Every rulebook needs one broad standard that covers bad behavior nobody wrote a specific rule against, and in futures that standard is the just and equitable principles of trade. It is deliberately open-ended. When a fact pattern describes conduct that is plainly unfair or dishonest but does not fit a named rule, this is the standard it violates.
The Broad Ethics Standard
The conduct rules require every National Futures Association (NFA) Member and Associate to observe high standards of commercial honor and just and equitable principles of trade in the conduct of its futures business.
- It is a general fair-dealing and good-conduct standard, not a checklist. It is the catch-all the NFA reaches for when conduct is dishonest or abusive even if no narrower rule names the specific act.
- Concretely, it obligates Members and Associates to deal fairly with customers and to put the customer's interest ahead of their own when soliciting and executing futures business.
- Recognized applications include:
- Not trading ahead of customer orders (the firm does not step in front of a customer's order for its own benefit)
- Using reasonable diligence to get customers a favorable execution
- Being honest in solicitation and in disclosing costs
Think of it this way: this standard is the general good-conduct clause of the futures world. A specific rule is like a posted sign that names one forbidden act; the just and equitable principles standard is the broader expectation of honest dealing that covers the misconduct nobody bothered to post a sign for. If a firm does something clearly sleazy that no narrow rule happens to mention, this is the rule that still catches it.
Exam Tip: Gotchas
- This is the catch-all, so reach for it when nothing more specific fits.

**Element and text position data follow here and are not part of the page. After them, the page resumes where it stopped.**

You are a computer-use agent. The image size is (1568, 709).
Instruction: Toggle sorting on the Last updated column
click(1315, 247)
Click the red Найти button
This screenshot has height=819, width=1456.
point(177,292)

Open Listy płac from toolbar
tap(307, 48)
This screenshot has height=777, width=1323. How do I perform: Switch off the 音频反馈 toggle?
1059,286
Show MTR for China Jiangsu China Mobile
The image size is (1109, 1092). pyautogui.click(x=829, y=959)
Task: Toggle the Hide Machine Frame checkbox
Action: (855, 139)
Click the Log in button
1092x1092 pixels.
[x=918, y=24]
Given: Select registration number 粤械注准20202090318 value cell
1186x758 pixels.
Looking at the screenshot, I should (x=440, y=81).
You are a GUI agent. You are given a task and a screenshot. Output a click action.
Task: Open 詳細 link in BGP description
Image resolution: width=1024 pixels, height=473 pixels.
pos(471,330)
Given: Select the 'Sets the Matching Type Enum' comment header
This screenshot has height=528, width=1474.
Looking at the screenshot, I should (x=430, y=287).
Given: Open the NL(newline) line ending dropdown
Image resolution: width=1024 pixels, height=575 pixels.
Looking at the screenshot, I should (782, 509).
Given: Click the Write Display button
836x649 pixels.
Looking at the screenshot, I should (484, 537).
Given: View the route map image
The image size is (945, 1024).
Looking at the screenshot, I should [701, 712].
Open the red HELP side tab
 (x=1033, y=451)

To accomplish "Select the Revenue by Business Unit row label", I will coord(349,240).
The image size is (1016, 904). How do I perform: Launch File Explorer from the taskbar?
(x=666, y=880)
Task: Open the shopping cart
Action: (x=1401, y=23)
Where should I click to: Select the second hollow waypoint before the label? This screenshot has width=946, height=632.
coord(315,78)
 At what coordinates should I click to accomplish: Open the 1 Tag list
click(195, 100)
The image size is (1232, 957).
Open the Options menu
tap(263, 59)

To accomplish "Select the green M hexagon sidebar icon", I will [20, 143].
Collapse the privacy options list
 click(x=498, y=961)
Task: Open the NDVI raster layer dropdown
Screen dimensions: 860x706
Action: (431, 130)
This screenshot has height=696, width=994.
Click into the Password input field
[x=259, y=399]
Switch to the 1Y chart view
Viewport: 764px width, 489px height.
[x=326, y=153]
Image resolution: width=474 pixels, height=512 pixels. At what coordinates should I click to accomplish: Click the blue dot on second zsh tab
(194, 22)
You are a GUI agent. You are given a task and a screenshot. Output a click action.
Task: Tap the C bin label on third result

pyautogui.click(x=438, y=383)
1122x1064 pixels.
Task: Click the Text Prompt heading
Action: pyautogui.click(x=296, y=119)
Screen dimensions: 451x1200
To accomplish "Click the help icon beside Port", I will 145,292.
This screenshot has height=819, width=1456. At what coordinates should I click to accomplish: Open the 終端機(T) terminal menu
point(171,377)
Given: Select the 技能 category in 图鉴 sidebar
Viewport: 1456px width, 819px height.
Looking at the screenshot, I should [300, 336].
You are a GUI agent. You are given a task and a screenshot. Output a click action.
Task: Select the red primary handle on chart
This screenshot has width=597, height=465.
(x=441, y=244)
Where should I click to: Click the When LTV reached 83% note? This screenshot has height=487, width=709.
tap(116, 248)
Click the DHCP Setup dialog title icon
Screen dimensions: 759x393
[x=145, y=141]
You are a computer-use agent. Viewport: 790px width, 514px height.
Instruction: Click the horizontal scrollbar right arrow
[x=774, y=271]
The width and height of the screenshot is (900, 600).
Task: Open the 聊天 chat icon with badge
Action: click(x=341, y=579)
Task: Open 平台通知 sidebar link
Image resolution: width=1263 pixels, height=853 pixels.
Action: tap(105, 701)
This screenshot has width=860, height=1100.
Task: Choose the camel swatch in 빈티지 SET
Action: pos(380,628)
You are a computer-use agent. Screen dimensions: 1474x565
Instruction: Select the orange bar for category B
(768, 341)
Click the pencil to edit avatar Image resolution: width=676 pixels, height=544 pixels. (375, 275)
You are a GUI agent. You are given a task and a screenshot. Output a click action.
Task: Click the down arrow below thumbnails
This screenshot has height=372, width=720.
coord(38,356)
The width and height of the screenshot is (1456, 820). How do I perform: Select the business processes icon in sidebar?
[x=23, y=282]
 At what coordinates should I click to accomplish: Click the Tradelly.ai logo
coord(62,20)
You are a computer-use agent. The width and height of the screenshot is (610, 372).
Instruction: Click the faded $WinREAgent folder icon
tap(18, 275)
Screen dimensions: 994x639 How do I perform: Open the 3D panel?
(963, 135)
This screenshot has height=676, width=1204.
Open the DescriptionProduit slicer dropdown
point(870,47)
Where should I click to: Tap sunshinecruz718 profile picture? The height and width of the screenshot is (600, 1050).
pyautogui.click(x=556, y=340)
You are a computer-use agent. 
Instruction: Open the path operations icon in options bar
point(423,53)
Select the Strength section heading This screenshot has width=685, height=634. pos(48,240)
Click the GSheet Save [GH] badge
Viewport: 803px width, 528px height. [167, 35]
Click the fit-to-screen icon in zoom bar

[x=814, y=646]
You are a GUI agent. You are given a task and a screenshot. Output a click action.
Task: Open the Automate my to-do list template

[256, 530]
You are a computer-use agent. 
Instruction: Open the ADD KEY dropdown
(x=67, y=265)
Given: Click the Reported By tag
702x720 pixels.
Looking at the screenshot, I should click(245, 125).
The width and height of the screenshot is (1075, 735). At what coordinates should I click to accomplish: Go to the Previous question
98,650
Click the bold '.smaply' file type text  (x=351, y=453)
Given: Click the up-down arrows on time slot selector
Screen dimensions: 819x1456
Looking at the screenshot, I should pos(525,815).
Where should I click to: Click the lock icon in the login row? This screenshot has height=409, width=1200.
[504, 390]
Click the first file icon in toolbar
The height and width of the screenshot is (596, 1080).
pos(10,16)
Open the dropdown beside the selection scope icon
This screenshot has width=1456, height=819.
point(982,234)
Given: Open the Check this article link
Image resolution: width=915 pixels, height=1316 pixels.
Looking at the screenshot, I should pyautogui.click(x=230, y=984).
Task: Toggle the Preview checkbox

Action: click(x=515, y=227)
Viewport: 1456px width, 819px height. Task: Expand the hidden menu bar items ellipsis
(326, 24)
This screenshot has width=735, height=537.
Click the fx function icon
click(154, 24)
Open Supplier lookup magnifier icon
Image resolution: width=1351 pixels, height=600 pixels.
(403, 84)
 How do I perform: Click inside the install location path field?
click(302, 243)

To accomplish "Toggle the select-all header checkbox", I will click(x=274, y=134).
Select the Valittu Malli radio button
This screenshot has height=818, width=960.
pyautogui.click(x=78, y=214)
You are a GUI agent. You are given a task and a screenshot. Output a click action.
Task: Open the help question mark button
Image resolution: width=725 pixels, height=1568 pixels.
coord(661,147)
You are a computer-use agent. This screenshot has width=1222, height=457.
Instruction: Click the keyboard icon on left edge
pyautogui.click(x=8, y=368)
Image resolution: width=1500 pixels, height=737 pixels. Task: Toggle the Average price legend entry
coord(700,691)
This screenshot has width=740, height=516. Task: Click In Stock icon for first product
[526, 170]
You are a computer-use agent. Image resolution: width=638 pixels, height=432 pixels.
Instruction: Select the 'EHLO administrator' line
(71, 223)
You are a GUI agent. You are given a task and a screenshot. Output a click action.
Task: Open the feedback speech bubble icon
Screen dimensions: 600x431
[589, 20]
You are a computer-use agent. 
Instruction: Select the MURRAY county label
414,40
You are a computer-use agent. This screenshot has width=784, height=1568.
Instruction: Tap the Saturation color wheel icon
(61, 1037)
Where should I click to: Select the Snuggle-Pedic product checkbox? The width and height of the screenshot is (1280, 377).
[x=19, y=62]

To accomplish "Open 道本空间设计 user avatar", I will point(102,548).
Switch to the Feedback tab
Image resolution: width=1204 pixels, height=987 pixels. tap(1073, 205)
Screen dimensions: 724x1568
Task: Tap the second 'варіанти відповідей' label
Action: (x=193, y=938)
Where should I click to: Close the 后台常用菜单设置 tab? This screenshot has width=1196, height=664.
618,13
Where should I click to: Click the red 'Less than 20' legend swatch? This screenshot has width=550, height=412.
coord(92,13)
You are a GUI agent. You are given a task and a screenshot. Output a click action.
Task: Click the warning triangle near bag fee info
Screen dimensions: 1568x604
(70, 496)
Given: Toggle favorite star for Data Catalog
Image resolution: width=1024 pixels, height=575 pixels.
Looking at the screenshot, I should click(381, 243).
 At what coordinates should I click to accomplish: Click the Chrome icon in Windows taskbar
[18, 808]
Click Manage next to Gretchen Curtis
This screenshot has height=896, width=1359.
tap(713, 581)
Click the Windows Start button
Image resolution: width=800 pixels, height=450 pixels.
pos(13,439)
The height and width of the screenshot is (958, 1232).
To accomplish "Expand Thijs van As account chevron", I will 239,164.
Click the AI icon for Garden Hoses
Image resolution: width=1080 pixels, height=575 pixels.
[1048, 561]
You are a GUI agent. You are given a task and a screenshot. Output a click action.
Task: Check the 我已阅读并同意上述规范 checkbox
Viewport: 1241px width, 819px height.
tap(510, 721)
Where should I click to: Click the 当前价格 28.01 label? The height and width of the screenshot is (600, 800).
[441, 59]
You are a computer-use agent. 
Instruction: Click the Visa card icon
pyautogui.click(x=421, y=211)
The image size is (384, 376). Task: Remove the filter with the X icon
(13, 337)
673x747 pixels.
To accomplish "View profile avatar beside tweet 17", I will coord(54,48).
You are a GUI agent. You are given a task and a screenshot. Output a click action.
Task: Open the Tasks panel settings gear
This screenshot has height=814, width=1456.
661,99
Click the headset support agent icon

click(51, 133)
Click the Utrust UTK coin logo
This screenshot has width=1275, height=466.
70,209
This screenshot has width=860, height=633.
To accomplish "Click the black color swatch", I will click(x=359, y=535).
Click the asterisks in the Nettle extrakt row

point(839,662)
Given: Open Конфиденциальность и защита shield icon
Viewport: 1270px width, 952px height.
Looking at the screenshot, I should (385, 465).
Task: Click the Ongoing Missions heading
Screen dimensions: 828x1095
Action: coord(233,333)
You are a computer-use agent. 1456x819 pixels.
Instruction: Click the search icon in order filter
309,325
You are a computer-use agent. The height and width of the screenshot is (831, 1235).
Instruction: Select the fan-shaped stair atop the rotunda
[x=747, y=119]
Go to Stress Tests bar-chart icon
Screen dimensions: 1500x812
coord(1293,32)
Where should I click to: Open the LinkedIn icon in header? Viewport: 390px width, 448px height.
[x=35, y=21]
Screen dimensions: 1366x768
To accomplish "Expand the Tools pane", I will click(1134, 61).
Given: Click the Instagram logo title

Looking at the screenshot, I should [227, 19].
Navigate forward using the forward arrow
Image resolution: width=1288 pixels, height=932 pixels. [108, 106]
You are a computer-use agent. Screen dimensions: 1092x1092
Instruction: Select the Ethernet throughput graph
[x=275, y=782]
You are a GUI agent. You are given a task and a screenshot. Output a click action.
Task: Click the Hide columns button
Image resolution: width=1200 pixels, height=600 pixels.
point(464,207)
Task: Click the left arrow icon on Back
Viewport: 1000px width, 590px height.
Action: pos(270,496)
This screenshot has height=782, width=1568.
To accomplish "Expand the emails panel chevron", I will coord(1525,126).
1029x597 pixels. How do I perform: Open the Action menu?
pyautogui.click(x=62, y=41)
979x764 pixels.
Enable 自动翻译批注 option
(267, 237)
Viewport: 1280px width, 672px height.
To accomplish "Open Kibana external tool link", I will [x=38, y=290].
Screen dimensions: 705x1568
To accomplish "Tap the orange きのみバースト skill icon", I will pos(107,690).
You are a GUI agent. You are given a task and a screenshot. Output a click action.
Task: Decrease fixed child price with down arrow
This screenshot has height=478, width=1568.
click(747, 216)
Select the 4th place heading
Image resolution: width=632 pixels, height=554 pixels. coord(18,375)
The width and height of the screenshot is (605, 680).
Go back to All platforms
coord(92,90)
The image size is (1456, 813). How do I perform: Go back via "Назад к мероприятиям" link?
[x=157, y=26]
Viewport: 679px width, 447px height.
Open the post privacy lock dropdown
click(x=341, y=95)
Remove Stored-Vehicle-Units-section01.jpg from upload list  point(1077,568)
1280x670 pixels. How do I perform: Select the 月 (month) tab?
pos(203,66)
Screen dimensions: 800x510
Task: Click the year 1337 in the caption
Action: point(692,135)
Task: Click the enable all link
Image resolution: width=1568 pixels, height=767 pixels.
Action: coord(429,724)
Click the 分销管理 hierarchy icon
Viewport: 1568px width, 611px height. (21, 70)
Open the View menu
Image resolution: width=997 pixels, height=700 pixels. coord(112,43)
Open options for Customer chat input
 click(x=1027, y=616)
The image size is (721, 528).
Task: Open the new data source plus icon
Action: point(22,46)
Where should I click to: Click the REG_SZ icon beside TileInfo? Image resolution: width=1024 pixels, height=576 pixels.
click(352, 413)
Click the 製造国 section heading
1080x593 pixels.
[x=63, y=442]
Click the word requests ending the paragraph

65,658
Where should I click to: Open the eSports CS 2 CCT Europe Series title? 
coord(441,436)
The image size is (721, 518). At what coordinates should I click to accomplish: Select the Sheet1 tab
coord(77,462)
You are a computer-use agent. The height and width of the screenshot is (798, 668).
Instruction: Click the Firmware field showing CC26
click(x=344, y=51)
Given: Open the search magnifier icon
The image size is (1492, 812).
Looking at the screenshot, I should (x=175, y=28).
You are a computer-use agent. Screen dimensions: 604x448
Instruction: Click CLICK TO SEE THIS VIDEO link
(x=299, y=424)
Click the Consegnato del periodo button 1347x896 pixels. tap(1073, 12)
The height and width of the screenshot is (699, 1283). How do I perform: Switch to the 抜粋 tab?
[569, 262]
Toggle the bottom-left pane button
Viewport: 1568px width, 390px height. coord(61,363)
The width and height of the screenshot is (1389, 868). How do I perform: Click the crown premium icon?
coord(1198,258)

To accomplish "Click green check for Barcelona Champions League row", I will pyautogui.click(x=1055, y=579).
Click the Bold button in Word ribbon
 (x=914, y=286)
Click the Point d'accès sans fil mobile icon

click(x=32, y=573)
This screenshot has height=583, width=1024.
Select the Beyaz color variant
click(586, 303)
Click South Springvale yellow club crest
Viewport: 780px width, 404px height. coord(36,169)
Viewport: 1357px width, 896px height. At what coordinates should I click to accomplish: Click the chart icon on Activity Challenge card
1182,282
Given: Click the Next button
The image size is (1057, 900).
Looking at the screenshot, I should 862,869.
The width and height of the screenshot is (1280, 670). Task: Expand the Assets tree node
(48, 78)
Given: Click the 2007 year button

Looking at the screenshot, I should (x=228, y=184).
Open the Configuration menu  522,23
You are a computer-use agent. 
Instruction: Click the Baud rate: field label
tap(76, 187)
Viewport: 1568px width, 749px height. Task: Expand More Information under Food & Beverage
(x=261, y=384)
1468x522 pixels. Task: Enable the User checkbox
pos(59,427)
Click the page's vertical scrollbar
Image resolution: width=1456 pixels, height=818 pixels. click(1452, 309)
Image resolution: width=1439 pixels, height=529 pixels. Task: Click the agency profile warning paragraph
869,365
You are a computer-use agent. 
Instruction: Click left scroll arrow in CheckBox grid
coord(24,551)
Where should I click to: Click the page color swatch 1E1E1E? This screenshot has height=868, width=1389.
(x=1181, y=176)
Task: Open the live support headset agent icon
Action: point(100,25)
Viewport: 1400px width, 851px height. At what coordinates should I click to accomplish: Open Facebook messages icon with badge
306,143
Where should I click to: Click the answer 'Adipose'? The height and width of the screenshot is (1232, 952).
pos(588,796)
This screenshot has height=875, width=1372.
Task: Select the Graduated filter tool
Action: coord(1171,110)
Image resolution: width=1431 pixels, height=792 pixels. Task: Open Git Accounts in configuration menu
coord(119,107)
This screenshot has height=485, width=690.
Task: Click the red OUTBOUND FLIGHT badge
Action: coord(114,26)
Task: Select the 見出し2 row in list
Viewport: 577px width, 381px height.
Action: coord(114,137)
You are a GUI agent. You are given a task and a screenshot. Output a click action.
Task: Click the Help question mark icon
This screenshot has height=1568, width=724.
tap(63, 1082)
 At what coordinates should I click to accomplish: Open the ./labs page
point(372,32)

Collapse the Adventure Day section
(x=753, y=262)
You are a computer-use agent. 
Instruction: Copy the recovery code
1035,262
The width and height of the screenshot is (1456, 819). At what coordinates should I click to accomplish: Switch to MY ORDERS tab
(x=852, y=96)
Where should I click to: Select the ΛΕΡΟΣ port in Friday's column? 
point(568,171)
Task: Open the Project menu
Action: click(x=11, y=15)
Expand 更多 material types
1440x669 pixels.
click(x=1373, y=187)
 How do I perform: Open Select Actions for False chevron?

When a scenario shows conduct that is obviously unfair, dishonest, or self-dealing but does not match a specifically named rule, the just and equitable principles of trade standard is what it violates. It exists precisely to close the gaps a narrow rulebook would otherwise leave open.
- Putting the firm's interest ahead of the customer's violates it. The standard requires the customer's interest to come first in solicitation and execution. Trading ahead of a customer's order, or steering a customer for the firm's benefit, breaches this duty even if no other rule is cited.